Where the Building Costs Are

As you see above, the most expensive single category in the home-building process is "interior finishes," which encompasses every door, lighting fixture, toilet, countertop and dishwasher in the house. This category is so expensive because it includes so many different components, each potentially having a substantial cost, said Paul Emrath, vice president of surveys and housing research for the NAHB, whom we spoke with in 2021.

"There are certainly ways to economize and spend less than the average home builder," said Emrath. "Choose a less expensive countertop material, spend less on interior trims or maybe forgo a fireplace."


In the end, it comes down to your personal preferences and your budget.

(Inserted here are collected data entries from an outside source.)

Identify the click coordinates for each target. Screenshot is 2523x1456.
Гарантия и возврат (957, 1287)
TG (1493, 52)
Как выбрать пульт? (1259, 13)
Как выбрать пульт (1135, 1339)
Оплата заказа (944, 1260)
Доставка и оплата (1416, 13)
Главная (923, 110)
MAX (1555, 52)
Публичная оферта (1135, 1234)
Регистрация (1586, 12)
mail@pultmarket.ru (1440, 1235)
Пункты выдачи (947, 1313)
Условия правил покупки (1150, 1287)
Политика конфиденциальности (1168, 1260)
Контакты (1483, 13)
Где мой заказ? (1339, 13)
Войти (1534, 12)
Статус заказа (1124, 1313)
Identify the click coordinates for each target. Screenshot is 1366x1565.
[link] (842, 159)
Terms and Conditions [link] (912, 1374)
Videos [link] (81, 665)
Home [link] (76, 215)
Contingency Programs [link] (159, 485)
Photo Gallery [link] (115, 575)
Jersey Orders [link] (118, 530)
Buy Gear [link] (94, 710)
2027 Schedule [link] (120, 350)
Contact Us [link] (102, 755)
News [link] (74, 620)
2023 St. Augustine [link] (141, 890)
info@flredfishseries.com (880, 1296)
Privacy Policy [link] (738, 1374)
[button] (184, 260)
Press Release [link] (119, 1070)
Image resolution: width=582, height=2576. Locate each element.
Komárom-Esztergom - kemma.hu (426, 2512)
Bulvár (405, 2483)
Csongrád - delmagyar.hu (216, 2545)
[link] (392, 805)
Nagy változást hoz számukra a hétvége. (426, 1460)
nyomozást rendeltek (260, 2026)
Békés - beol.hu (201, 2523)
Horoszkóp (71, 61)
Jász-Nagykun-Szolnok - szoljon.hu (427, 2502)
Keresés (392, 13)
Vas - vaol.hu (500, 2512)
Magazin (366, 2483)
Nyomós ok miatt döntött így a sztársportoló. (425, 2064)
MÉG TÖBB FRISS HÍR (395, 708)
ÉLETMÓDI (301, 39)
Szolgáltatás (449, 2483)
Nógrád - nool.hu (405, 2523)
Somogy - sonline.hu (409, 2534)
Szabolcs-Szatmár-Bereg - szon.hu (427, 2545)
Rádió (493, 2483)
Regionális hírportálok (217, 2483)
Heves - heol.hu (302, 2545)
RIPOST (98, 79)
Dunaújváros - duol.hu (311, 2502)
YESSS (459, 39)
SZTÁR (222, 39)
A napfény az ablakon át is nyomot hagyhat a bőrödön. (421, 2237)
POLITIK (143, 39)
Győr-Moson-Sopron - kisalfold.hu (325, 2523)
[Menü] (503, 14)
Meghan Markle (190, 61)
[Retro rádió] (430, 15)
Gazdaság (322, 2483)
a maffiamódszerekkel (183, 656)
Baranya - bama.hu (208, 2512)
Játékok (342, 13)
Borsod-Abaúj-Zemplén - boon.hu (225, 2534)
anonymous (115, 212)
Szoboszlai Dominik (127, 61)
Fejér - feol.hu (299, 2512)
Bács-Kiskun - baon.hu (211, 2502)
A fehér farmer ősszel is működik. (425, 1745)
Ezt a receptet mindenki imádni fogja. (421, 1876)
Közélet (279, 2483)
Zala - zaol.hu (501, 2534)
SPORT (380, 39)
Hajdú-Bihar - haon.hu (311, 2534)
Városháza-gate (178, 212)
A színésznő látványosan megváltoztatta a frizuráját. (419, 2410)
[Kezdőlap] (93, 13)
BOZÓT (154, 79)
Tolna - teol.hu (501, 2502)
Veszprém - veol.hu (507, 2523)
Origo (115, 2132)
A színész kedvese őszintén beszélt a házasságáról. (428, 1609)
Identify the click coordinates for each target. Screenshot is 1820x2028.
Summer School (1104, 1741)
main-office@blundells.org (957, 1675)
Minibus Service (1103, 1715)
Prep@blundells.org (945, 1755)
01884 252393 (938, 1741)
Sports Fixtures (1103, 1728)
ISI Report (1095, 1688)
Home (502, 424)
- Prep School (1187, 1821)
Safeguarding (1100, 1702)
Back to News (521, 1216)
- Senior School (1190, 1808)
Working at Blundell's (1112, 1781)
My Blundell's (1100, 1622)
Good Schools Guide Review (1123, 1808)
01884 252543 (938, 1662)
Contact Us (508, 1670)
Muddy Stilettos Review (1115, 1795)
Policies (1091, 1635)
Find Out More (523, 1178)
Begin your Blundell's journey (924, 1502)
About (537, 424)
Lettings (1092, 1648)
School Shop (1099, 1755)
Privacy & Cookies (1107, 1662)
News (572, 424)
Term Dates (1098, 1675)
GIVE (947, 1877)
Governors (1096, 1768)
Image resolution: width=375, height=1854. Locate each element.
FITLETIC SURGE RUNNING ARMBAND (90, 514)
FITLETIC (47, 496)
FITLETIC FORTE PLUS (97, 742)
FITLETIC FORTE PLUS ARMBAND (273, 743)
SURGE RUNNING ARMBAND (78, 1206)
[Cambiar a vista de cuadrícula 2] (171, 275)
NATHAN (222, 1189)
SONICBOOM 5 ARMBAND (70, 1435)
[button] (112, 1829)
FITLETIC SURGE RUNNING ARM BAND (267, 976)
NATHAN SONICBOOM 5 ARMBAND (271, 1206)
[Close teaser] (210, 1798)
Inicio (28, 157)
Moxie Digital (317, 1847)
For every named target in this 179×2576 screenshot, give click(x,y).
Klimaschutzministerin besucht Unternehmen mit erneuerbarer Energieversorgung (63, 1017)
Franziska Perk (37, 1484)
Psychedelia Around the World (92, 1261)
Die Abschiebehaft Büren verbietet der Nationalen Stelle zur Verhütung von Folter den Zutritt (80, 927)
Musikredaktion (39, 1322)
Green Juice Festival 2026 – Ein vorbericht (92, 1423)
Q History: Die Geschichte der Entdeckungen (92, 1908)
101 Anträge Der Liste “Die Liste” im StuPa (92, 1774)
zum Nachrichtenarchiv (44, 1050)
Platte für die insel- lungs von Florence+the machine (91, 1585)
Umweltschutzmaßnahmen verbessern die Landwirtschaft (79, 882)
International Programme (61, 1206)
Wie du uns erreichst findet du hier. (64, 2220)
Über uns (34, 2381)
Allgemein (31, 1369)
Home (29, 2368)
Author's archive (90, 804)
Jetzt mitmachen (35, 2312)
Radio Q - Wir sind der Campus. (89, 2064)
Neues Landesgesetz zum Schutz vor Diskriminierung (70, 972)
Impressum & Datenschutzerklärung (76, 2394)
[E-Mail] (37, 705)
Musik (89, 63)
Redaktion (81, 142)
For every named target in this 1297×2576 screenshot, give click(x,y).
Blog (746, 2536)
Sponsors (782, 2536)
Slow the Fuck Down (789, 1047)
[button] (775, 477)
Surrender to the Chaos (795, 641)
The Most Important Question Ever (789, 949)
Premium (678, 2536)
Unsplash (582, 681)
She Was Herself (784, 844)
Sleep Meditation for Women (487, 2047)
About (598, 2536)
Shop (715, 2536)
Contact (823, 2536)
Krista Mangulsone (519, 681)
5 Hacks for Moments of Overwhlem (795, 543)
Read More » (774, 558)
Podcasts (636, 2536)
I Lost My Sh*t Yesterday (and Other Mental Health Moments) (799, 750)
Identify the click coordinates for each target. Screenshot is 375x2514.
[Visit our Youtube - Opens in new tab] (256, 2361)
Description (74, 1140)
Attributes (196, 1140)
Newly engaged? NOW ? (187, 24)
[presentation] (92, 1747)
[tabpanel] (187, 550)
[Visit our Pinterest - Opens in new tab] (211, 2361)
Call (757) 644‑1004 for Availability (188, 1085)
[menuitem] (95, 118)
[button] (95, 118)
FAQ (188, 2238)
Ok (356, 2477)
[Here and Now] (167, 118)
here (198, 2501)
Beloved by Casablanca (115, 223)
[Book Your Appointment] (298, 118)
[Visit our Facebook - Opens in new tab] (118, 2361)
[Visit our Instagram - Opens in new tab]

You can easily spend more or less than the national average on interior finishes but beware of "upgrade creep." Every time you say yes to a contractor's suggestion for a slightly more expensive appliance or plumbing fixture, it's going to add up.

Two other standout categories for price increases were "framing" and "foundation, concrete, retaining walls and backfill ." "Lumber and ready-mix concrete prices were extremely volatile and experienced high peaks in 2022, which can help to explain these subcomponent increases from the previous year's survey," said a 2023 NAHB press release.


Do Construction Prices Change From Year to Year?

That's a good question and the not-so-helpful answer is: sometimes. It is very difficult for even the experts to predict what building material or construction component will increase in price in the near future. For example, no one saw the COVID-19 pandemic coming or the ensuing shortage (and skyrocketing cost) of key materials like lumber.

While global pandemics are thankfully rare, price fluctuations are not, said Emrath. "Some materials ship internationally, like concrete," he said. "A few years ago, we saw a shortage of concrete when the Chinese economy surged and they were simply consuming a lot of the international shipping capabilities."